3.8.2.2 Pelephone’s frequency inventory
Pelephone has the right to use frequencies by virtue of the mobile radio telephone
license and the Telegraph Order in the ranges of 850 MHz56 and 2100 MHz for
operating the network in UMTS / HSPA technology, and in the 1800 MHz, 700
MHz and 2600 MHz range for network operation in the LTE technology (see also
section 3.1.5) and in the range of 3500 MHz for the purpose of operating a
network with 5G technology. During 2017, Pelephone returned to the National
Frequency Database 2 frequency bands with a width of 1 Mega each in the range
of 850 MHz, and towards the end of April 2017, it received a temporary allocation
of a band in the range of 1800 MHz with a width of 5 Mega.
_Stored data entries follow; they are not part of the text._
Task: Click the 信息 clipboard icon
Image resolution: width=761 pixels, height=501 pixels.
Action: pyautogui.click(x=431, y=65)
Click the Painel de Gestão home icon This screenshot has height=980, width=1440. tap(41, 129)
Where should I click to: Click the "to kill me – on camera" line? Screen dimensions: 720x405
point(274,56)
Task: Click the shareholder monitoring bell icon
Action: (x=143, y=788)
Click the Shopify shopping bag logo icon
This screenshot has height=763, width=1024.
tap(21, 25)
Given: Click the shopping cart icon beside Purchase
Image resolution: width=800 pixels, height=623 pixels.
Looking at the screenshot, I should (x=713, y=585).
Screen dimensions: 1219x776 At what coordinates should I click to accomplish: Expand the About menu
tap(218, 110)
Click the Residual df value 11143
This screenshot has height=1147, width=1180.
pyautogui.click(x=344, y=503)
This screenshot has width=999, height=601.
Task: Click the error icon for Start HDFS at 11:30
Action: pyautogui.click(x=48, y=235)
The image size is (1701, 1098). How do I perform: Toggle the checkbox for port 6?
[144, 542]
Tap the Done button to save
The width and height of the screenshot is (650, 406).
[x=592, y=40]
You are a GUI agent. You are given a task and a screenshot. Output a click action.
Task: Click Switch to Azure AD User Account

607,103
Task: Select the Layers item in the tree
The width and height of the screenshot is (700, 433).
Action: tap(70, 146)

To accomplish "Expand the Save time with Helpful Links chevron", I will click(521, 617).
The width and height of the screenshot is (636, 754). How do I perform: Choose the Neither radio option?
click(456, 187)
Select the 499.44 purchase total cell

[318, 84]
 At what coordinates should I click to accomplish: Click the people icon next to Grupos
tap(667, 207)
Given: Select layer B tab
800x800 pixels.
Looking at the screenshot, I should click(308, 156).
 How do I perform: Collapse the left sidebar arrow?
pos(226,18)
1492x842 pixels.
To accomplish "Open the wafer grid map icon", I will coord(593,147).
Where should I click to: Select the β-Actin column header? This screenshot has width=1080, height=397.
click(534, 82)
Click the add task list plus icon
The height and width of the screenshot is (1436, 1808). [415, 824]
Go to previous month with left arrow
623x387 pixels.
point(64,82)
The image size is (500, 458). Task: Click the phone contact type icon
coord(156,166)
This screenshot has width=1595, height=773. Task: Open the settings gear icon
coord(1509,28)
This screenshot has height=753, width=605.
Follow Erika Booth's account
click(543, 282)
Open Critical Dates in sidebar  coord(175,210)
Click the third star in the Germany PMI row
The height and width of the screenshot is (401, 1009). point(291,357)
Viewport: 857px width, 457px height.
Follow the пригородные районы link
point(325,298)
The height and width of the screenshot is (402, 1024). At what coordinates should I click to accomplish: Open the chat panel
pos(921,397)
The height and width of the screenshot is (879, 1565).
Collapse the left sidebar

This allocation is
limited in use and is for a fixed period.
The Ministry of Communications has reassigned a temporary allocation of this
band until the end of September 30, 2022, under conditions and restrictions, in
order to allow Pelephone to prepare for the expected change in the replacement
of frequencies in the first Giga range (see Section 3.8.2.3).
For frequencies in the 800 MHz range allocated to Pelephone instead of the 850
MHz frequencies (see Section 3.8.2.3), Pelephone intends to use LTE technology
for network deployment towards the end of 2022, and to operate it during 2023.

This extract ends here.